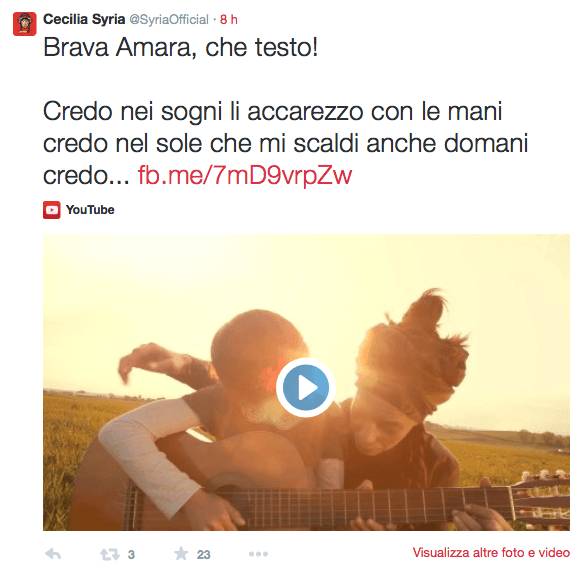Click the retweet count of 3
The image size is (579, 573).
pyautogui.click(x=131, y=555)
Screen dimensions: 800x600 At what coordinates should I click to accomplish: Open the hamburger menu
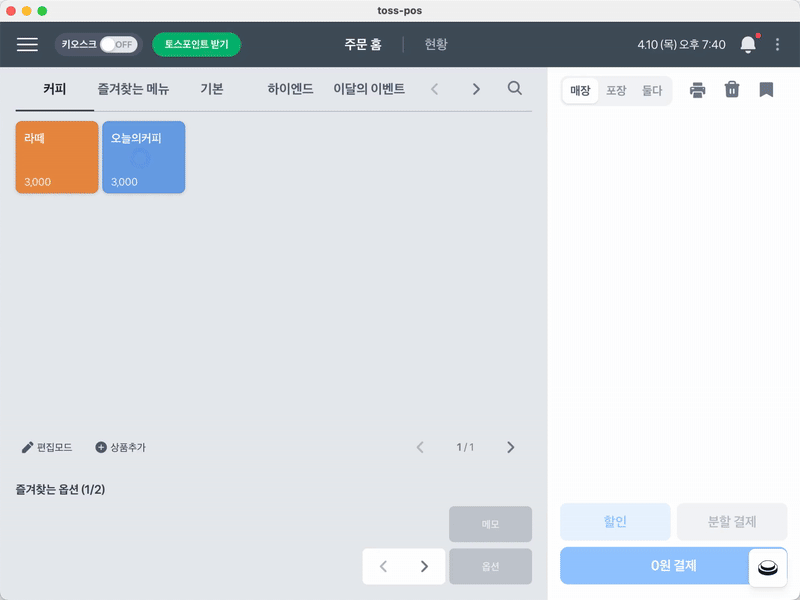pos(27,44)
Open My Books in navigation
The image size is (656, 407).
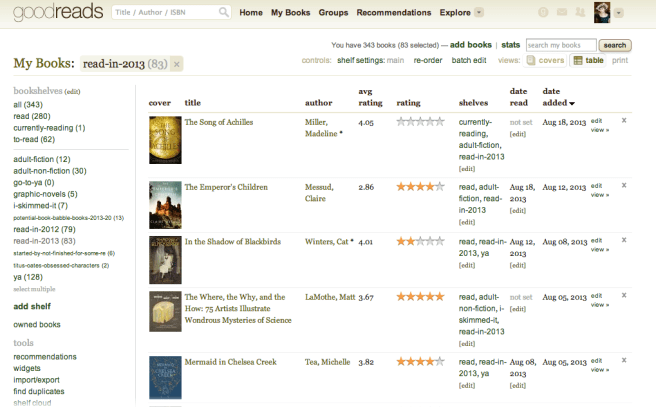(290, 13)
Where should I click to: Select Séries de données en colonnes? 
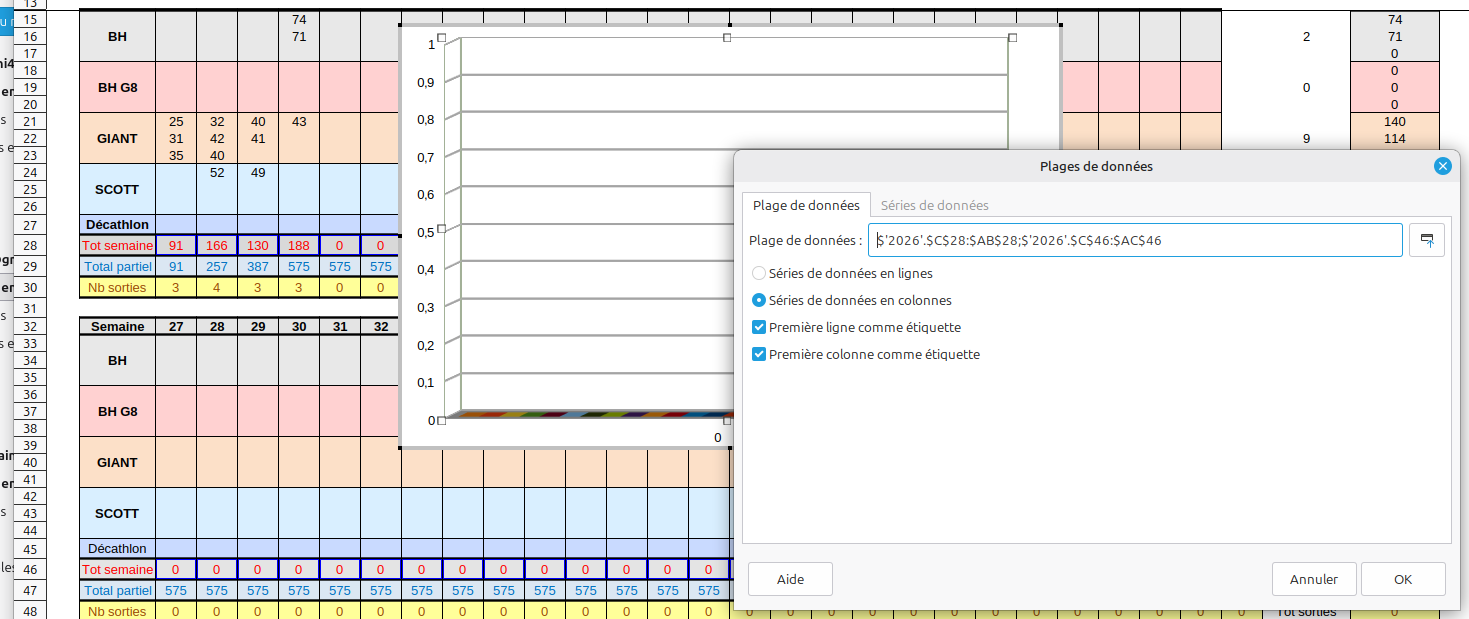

*Try it*:
Only the lines from the line with "Screen dimensions: 800x600" to the end of the records should be repeated, exactly and without pictures.

*Result for this exercise*:
Screen dimensions: 800x600 At what coordinates should I click to accomplish: Open the hamburger menu
pos(27,44)
Open My Books in navigation
The image size is (656, 407).
(290, 13)
Where should I click to: Select Séries de données en colonnes? 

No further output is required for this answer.